A variety of animal and human data suggest that sensitization to cobalt is actually the cause of hard
metal disease, and a process clinically and histologically identical to hard metal disease has been
reported in diamond polishers who used cobalt grinding powder but had no exposure to hard metal (Demedts
et al 1984).

Unlike most other causes of interstitial fibrosis, many cases of hard metal disease respond well to
steroids and removal from exposure, hence accurate and early diagnosis is crucial. Some cases progress
to honeycombing, particularly if exposure to hard metal continues.
Differential Diagnosis
The differential diagnosis includes primarily entities in which there is interstitial inflammation and
fibrosis centered on the respiratory bronchioles:

In eosinophilic granuloma of lung (pulmonary Langerhans cell histiocytosis) the early lesions are
highly cellular with little fibrosis and contain a mixture of eosinophils and Langerhans cells, the
latter demonstrable with S-100 or CD1a. The lesions of eosinophilic granuloma frequently form cysts, a
process that is not seen in hard metal disease. However, collections of alveolar macrophages can be
found around the lesions of eosinophilic granuloma.

Airway centered interstitial fibrosis is a newly described form of idiopathic interstitial pneumonia
(Churg et al 2004) in which there is considerable scarring of the bronchioles with extension of the
fibrosing process away from the airways. Unlike hard metal disease, the fibrosis is fine and
paucicellular and there frequently is overlying bronchiolar cell metaplasia. Airspace macrophages and
giant cells are not seen. CT scans show that there is considerable fibrosis around the proximal airways
as well, again not a feature of hard metal disease.

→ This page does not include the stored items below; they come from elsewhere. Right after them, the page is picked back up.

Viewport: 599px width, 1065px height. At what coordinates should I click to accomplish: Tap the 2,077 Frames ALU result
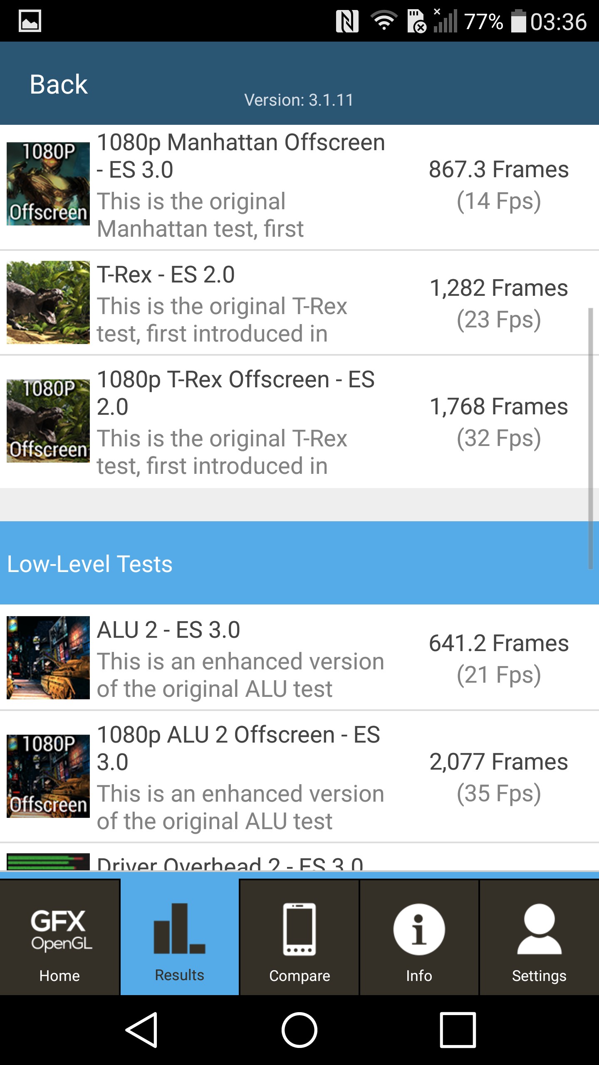pyautogui.click(x=499, y=777)
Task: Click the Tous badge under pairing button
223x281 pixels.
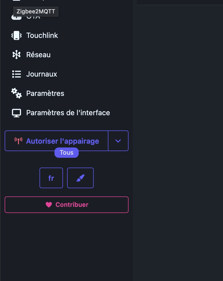Action: tap(67, 153)
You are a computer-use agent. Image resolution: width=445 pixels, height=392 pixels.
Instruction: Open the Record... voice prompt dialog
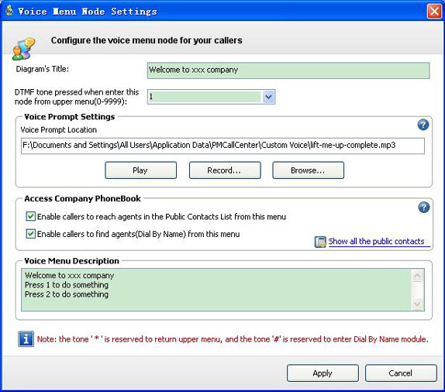[x=225, y=170]

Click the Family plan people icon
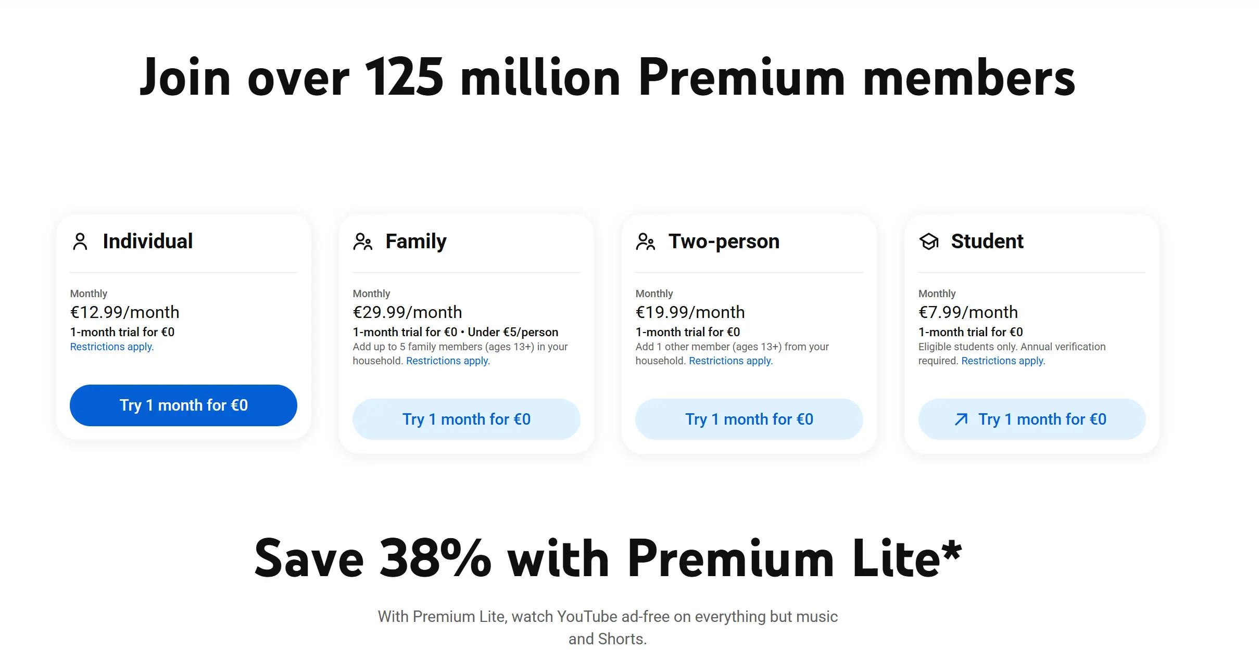point(363,241)
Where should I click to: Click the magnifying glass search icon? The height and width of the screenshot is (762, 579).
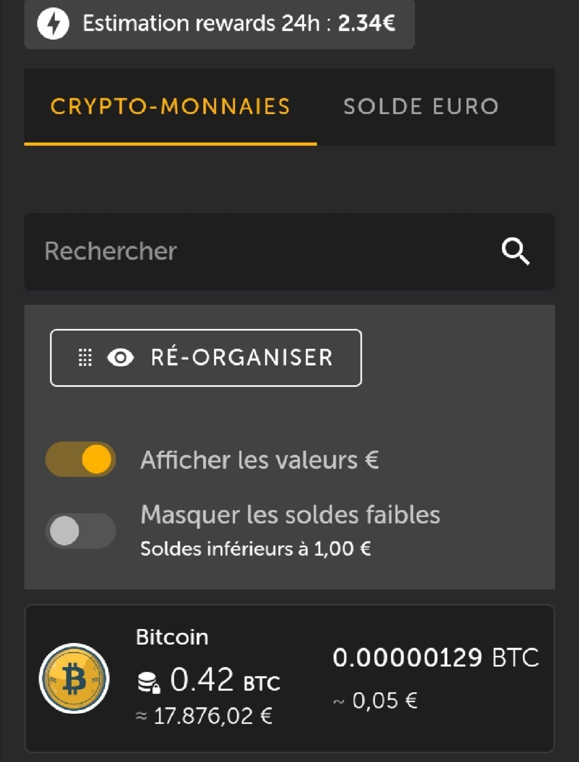tap(515, 251)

Extrinsic allergic alveolitis (EAA, hypersensitivity pneumonitis) typically demonstrates a small
airway centered pattern of mild chronic interstitial inflammation, usually but not always accompanied by
individual giant cells or poorly formed granulomas. Airspace macrophages are generally scarce in EAA.

Desquamative interstitial pneumonia (DIP) shows a pattern of very diffuse interstitial inflammation
with or without fibrosis and a prominent pattern of alveolar filling by macrophages; rare giant cells may
be present but are not as large or bizarre as those seen in hard metal disease. Most important, DIP does
not show any centrilobular predominance.
References
- Bech AO, Kipling MD, Heather JC: Hard metal disease. Br J Indust Med 1962; 19: 239-252.
- Churg A, Colby TV: Diseases caused by metals and related compounds. In, Churg A, Green FHY: Pathology of Occupational Lung Disease, 2nd Edition. Baltimore; Williams and Wilkins, 1998. Pages 77-128.
- Churg A, Myers J, Suarez T, Gaxiola M, Estrada A, Mejia M, Selman M: Airway centered interstitial fibrosis: a distinct form of aggressive diffuse lung disease. Amer J Surg Pathol, in press.
- Coates EO, Watson JHL: Diffuse interstitial lung disease in tungsten carbide workers. Ann Int Med 1971; 75: 709-716.
- Davison AG, Haslam PL, Corrin B, Coutts II, Dewar A et al: Interstitial lung disease and asthma in hard-metal workers: Bronchoalveolar lavage, ultrastructural, and analytical findings, and results of bronchial provocation tests. Thorax 1983; 38: 119-128.
- Demedts M, Gheysens B, Nagels J, Verbeken E, Lauweryns J, ven der Eeckhout A et al: Cobalt lung in diamond polishers. Amer Rev Respir Dis 1984; 130: 130-135.
- Sprince NL, Chamberlin RI, Hales CA, Weber AL, Kazemi H: Respiratory disease in tungsten carbide production workers. Chest 1984; 86: 549-557.